=== READING TEXT ===
Frequently Asked Questions

What are the four Labour Codes and when did they come into force?

The Code on Wages, 2019, the Industrial Relations Code, 2020, the Code on Social Security, 2020, and the Occupational Safety, Health and Working Conditions Code, 2020 were notified in the Official Gazette on 21 November 2025 through four separate notifications, supplemented by a corrigendum dated 19 December 2025. Together they consolidate and replace 29 earlier central labour statutes.

What exactly does the 50% rule under the Code on Wages require?

The first proviso to Section 2(y) of the Code caps the aggregate of clauses (a) to (i) of the excluded components at 50% of total remuneration. Where those excluded components exceed 50%, the excess is deemed to be wages for statutory calculations under the Codes. The Code does not independently mandate that basic pay must equal 50% of CTC, though the deemed-wages mechanism has a similar practical effect on provident fund and gratuity computation for allowance-heavy pay structures. Gratuity and retrenchment compensation under clauses (j) and (k) are ring-fenced from the add-back.

Which states have notified rules under all four Labour Codes?

As of April 2026, Gujarat, Haryana, Madhya Pradesh, and Maharashtra have notified rules across all four Codes, with Kerala following shortly after. Karnataka has notified under the Wage Code and IR Code. Delhi has notified under the Wage Code and SS Code, with IR Code and OSH Code rules pending. Two states or union territories had yet to publish even draft Wage Code rules as of early 2026.

=== ENTRIES ===

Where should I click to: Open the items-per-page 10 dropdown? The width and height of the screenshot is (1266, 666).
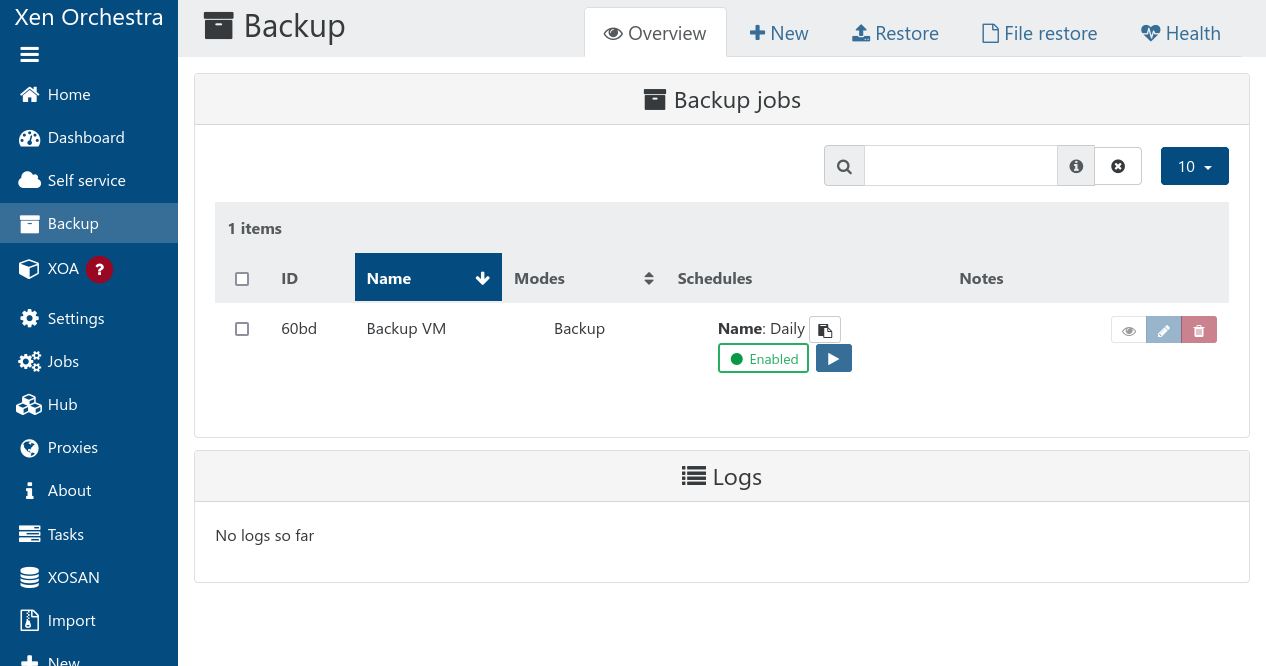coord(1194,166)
--
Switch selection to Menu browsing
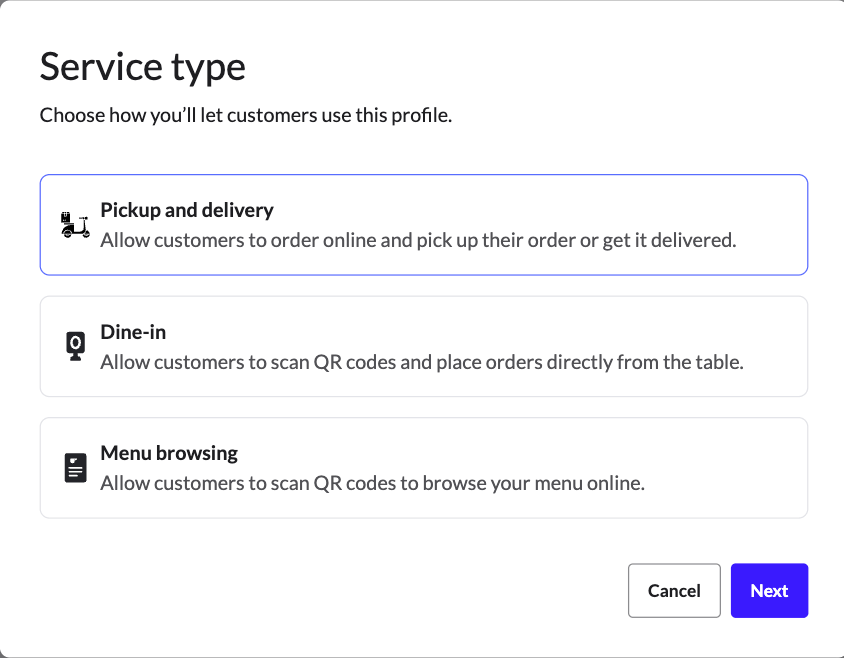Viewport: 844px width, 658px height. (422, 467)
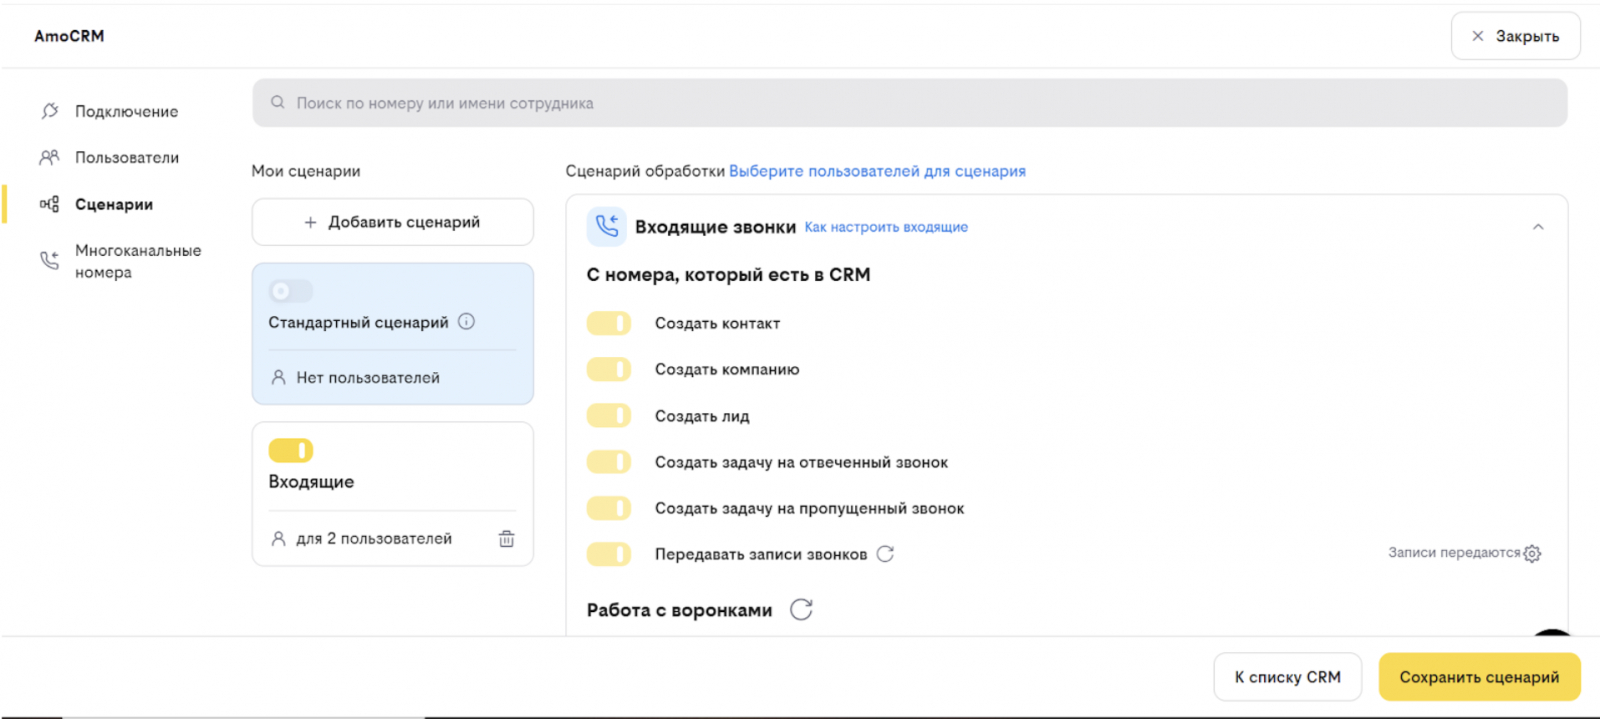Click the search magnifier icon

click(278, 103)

=== COMPLETE THE FOLLOWING ===
1. From the labour codes FAQ above the listing, write out the part that opens with the words "Frequently Asked Questions" and closes with "central labour statutes.".
2. Turn the paragraph of the labour codes FAQ that begins "As of April 2026, Gujarat" into a short list, keeping its main facts.
3. Continue the labour codes FAQ from its last sentence.

=== ANSWERS TO THE EXERCISE ===
1.
Frequently Asked Questions

What are the four Labour Codes and when did they come into force?

The Code on Wages, 2019, the Industrial Relations Code, 2020, the Code on Social Security, 2020, and the Occupational Safety, Health and Working Conditions Code, 2020 were notified in the Official Gazette on 21 November 2025 through four separate notifications, supplemented by a corrigendum dated 19 December 2025. Together they consolidate and replace 29 earlier central labour statutes.

2.
- All four Codes: Gujarat, Haryana, Madhya Pradesh and Maharashtra had notified rules as of April 2026, with Kerala following shortly after.
- Karnataka: rules notified under the Wage Code and IR Code.
- Delhi: rules notified under the Wage Code and SS Code; IR Code and OSH Code rules pending.
- As of early 2026, two states or union territories had not yet published even draft Wage Code rules.

3.
How are gig and platform workers covered under the new framework?

Chapter IX of the SS Code grants them formal statutory recognition for the first time. Section 114(4) sets the aggregator contribution at one to two per cent of annual turnover, capped at five per cent of the annual amount paid to gig and platform workers. Benefits are portable via Aadhaar-linked e-Shram registration under Section 113. Draft rules require a minimum of 90 days of platform work in the preceding year for scheme eligibility. Ground-level registration remains a small fraction of the estimated gig workforce.

What has changed in the full-and-final settlement timeline?

The Code on Wages requires full-and-final settlement of wages on termination or resignation within two working days of the last working day. This is a significant compression from the timelines under the legacy regime and has operational implications for payroll systems, M&A closings, and grievance architecture.